Biomedical Optical Imaging and Machine Learning for Cancer and Disease Detection

The Department of Biological Sciences Omicron Seminar Series
seminar
Published

October 25, 2018

Who: Dr. Hassan S. Salehi, Assistant Professor, Department of Electrical & Computer Engineering, CSU, Chico
When: Friday, Oct 26, 2018; 4pm
Where: Holt Hall 170

Abstract
Ovarian cancer ranks fifth as the cause of cancer death in women. Due to nonspecific associated symptoms as well as lack of efficacious screening techniques at the disposal of patients, the survival rate for ovarian cancer has not significantly improved over the last two decades. Therefore, ovarian cancer has the highest mortality rate of all gynecologic cancers. As a result, there is an urgent need to improve the current diagnostic techniques to detect early malignancies in the ovary. Here, I will describe the development of a novel real-time co-registered photoacoustic/ultrasound (PAT/US) prototype imaging system along with machine learning techniques as a future screening modality for early-stage ovarian cancer detection and characterization. Further information on low-cost photoacoustic microscopy system with a novel laser scanner will be discussed.

Dental caries is a prominent health problem that affects more than 90 percent of all dentate adults and more than two-thirds of children in the United States.
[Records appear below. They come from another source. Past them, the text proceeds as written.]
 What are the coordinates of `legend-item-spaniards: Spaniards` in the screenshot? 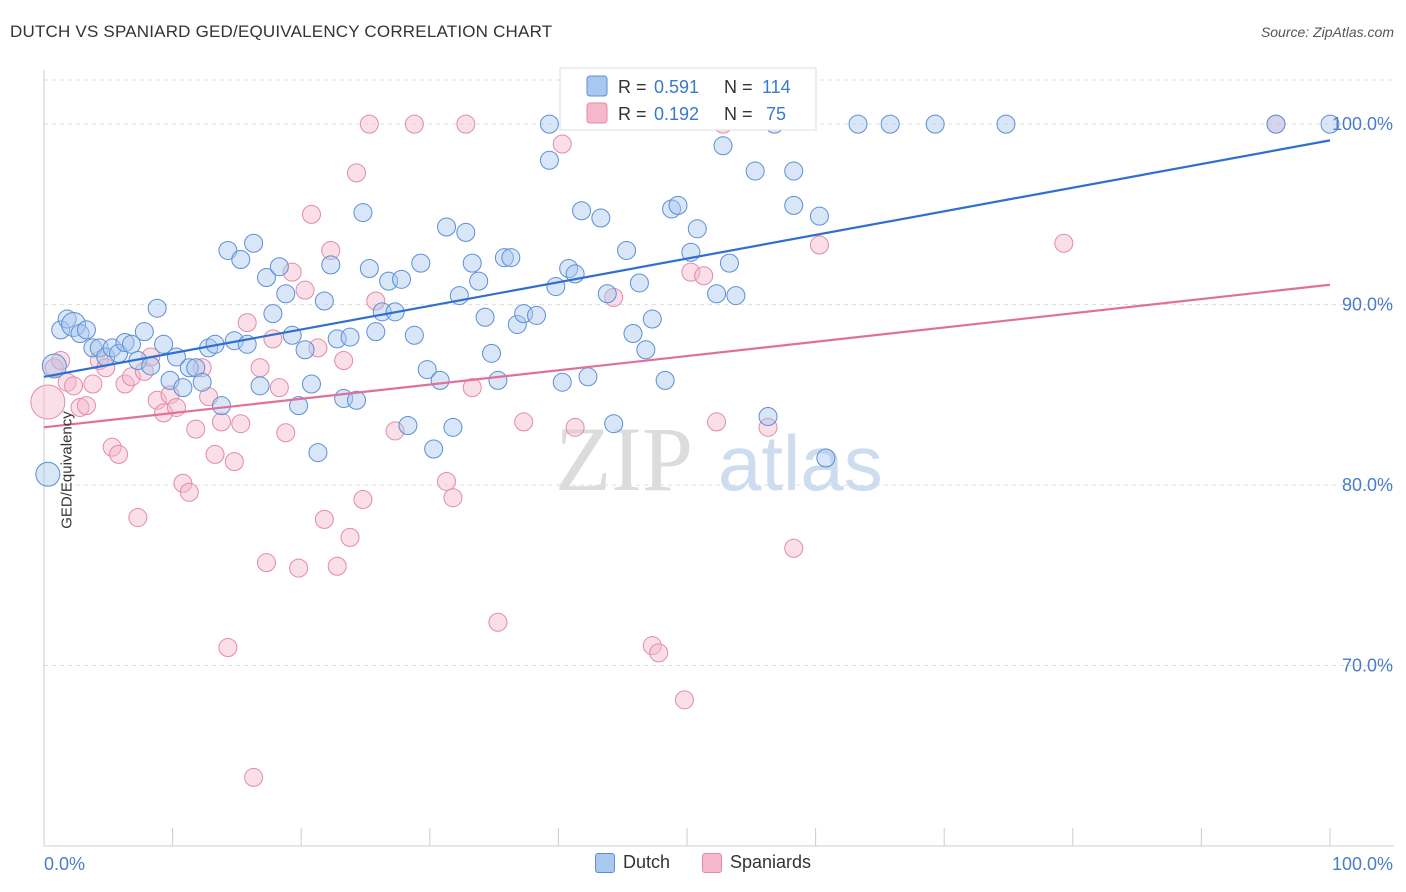 It's located at (756, 862).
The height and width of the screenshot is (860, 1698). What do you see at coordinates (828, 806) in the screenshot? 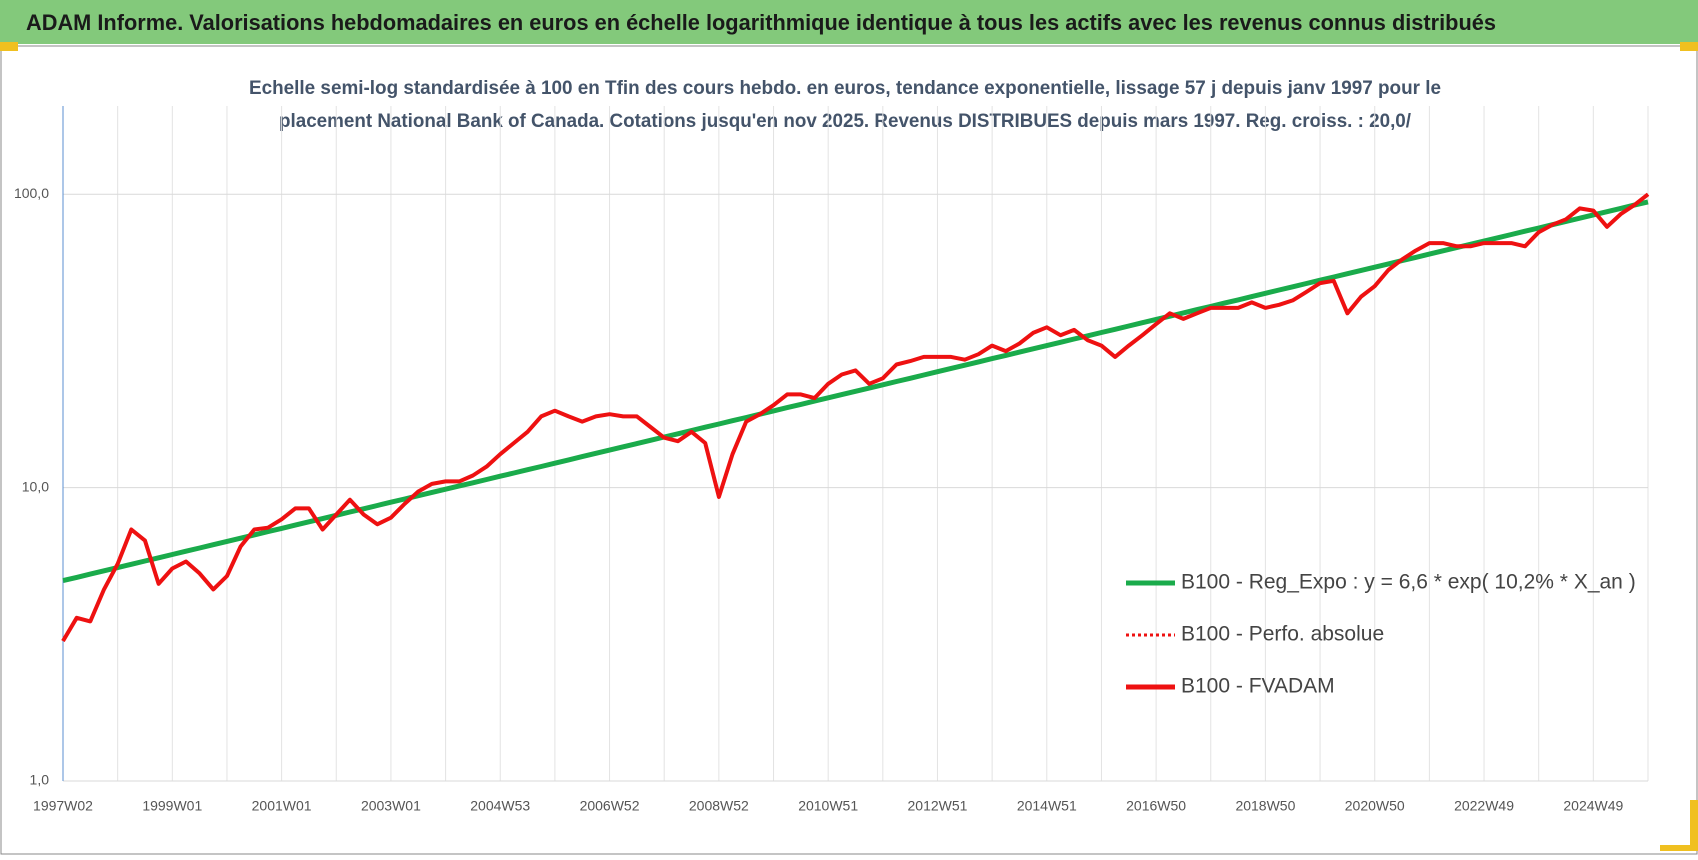
I see `x-tick-label: 2010W51` at bounding box center [828, 806].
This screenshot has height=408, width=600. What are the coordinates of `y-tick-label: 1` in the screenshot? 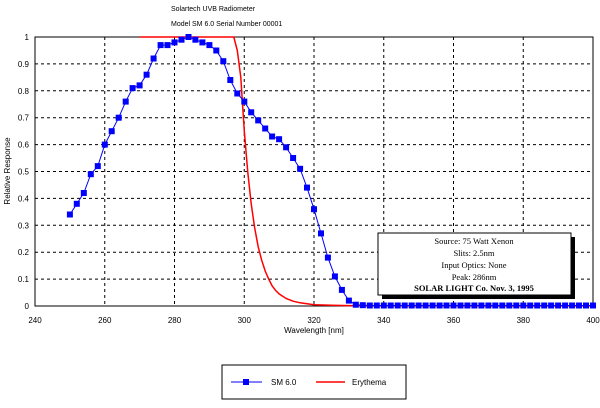 It's located at (28, 38).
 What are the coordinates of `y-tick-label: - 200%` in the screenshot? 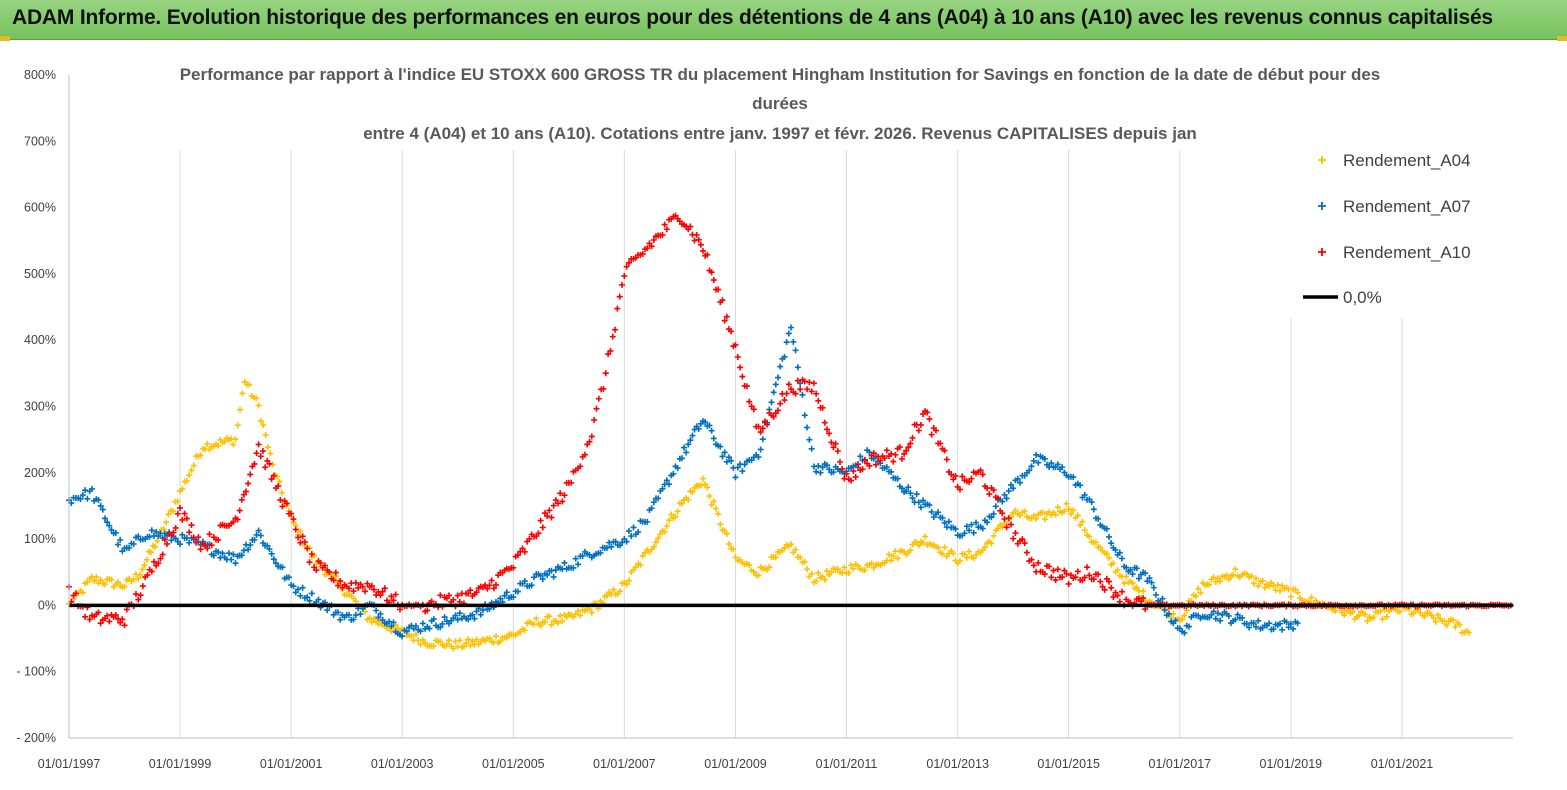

The conventional approach for diagnosing caries is clinical examination and supplemented by radiographs. However, studies based on the clinical and radiographic examination methods often show low sensitivity. To address this challenge, we have introduced a novel approach combining deep convolutional neural networks (CNN) and optical coherence tomography (OCT) imaging modality for classification of human oral tissues to detect early dental caries. The proposed technique was validated on ex vivo OCT images of human oral tissues, which attested to effectiveness of the proposed method. The sensitivity and specificity of distinguishing between different oral tissues were found to be ~98% and 100%, respectively. These preliminary results demonstrate the feasibility of using deep learning algorithms with OCT images to perform the automated diagnosis of early dental caries.